» **WHAT TO WORK ON**: Change "purple" to "violet" in the lines from the one that contains "coordinates (342, 330)." through the one that contains "on the first", and give those lines again with nothing else altered.

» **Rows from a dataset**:
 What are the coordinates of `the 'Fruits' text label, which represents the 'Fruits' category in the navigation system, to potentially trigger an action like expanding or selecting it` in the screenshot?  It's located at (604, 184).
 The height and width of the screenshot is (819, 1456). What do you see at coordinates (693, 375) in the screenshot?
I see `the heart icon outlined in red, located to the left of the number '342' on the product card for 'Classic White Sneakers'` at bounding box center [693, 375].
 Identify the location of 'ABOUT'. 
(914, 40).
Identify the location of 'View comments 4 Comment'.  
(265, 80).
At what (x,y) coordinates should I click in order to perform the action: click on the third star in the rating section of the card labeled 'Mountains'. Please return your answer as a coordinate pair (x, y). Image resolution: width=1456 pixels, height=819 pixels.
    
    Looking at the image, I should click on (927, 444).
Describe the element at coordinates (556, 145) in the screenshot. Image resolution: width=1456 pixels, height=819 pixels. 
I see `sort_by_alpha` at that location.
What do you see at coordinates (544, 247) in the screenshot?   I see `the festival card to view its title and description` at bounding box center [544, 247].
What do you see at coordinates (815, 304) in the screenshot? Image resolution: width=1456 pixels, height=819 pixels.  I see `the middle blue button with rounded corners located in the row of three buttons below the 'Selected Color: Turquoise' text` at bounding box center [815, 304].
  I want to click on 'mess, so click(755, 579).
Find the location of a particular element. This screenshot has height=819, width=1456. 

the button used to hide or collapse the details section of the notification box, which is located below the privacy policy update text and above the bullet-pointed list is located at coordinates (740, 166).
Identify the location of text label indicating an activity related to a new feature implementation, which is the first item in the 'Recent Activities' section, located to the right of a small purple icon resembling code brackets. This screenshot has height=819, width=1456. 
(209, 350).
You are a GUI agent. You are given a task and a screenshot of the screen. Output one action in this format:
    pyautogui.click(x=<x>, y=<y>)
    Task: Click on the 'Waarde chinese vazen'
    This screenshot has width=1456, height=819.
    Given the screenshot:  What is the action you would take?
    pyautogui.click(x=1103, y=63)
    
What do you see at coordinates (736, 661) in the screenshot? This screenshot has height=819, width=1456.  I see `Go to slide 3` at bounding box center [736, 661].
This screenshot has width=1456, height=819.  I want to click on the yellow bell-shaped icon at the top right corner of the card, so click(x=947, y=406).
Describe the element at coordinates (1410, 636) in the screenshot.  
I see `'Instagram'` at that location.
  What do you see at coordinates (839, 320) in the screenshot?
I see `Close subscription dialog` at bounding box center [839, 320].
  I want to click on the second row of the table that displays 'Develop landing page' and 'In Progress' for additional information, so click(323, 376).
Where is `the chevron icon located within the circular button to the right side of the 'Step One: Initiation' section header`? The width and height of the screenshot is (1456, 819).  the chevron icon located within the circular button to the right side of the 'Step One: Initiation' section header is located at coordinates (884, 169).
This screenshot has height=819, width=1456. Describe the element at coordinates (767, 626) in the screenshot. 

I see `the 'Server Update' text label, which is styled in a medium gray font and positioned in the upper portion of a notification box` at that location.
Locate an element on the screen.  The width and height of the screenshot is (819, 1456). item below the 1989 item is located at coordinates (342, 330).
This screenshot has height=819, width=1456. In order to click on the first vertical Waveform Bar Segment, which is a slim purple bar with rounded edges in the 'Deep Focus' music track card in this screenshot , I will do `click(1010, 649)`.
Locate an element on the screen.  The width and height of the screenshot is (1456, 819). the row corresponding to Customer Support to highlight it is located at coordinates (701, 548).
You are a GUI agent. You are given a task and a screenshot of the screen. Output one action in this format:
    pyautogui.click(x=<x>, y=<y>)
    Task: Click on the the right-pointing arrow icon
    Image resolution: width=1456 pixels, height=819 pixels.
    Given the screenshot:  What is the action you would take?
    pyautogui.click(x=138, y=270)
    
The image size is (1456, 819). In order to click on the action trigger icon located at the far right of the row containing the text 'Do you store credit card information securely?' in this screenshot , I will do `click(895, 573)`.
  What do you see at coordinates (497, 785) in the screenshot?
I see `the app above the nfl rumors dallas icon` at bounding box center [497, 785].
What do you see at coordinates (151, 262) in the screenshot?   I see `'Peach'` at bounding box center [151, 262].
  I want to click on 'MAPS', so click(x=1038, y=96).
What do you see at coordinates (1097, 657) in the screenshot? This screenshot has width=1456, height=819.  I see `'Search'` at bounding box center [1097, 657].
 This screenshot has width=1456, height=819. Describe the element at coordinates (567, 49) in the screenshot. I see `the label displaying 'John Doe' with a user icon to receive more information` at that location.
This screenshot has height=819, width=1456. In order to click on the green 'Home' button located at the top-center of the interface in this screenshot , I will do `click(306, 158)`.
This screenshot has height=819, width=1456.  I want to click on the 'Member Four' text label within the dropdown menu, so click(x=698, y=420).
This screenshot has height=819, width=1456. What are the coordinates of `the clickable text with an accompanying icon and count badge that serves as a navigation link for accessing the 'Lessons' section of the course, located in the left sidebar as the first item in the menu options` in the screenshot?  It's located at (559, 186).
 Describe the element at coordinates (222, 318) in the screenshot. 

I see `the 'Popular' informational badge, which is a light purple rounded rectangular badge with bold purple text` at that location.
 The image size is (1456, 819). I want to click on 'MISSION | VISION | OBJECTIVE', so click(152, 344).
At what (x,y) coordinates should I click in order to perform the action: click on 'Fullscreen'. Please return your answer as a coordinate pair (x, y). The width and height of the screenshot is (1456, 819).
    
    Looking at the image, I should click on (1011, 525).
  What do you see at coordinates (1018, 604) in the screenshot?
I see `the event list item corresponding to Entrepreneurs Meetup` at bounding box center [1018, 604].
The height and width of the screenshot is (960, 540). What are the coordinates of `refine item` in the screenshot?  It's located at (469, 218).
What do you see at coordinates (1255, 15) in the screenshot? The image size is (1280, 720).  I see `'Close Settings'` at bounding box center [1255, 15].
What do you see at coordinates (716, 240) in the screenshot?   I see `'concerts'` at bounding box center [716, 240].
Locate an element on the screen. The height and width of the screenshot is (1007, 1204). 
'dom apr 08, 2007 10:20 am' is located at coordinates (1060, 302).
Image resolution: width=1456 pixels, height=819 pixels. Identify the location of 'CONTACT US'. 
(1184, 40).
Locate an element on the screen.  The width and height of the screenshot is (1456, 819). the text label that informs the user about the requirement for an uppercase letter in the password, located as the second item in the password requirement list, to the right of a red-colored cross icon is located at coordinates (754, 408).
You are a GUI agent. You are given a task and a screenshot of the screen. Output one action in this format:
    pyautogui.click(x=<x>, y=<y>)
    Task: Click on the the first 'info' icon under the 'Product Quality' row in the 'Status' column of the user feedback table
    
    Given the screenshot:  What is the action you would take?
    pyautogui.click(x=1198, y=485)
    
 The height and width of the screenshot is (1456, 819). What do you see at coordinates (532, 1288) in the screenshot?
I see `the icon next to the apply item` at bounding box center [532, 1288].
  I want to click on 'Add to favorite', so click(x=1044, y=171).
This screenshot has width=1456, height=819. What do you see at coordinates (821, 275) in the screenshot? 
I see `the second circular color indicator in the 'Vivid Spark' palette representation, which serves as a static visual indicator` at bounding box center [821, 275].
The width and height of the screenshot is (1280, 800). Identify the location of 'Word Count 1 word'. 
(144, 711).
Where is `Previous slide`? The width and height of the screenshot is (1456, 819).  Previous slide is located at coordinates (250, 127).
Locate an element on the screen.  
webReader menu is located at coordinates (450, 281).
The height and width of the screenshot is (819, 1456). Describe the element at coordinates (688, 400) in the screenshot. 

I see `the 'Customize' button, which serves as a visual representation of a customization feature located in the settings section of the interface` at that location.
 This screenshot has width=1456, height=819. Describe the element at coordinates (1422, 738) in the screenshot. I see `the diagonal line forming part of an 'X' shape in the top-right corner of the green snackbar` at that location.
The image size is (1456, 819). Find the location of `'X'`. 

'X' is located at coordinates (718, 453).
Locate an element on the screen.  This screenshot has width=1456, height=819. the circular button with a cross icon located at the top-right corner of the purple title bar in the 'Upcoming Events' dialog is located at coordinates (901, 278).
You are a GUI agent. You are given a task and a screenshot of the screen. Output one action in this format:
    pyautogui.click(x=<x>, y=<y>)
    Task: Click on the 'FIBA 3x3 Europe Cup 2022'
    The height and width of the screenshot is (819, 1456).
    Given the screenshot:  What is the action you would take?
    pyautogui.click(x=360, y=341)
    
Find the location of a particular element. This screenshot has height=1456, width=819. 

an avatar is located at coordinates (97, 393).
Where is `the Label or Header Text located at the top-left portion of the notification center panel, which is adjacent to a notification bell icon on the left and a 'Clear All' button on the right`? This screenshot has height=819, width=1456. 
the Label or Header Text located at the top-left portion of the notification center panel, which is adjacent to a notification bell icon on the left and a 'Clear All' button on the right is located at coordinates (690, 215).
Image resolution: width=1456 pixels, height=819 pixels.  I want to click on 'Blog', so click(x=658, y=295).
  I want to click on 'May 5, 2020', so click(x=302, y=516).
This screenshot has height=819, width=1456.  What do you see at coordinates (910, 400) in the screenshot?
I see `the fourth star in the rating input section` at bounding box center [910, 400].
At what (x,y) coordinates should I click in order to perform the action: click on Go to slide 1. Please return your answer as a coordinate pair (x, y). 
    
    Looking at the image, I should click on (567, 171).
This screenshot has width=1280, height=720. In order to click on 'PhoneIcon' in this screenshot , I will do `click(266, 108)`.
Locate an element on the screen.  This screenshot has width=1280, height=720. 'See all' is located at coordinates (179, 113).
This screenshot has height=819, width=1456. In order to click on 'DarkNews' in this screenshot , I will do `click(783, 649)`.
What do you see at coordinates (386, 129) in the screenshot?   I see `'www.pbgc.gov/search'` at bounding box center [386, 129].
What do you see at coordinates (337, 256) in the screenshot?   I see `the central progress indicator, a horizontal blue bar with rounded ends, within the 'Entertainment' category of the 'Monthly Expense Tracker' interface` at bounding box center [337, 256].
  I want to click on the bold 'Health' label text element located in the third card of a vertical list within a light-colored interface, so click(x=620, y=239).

» **SOLVED EXERCISE**:
Locate an element on the screen.  The width and height of the screenshot is (819, 1456). item below the 1989 item is located at coordinates (342, 330).
This screenshot has height=819, width=1456. In order to click on the first vertical Waveform Bar Segment, which is a slim violet bar with rounded edges in the 'Deep Focus' music track card in this screenshot , I will do `click(1010, 649)`.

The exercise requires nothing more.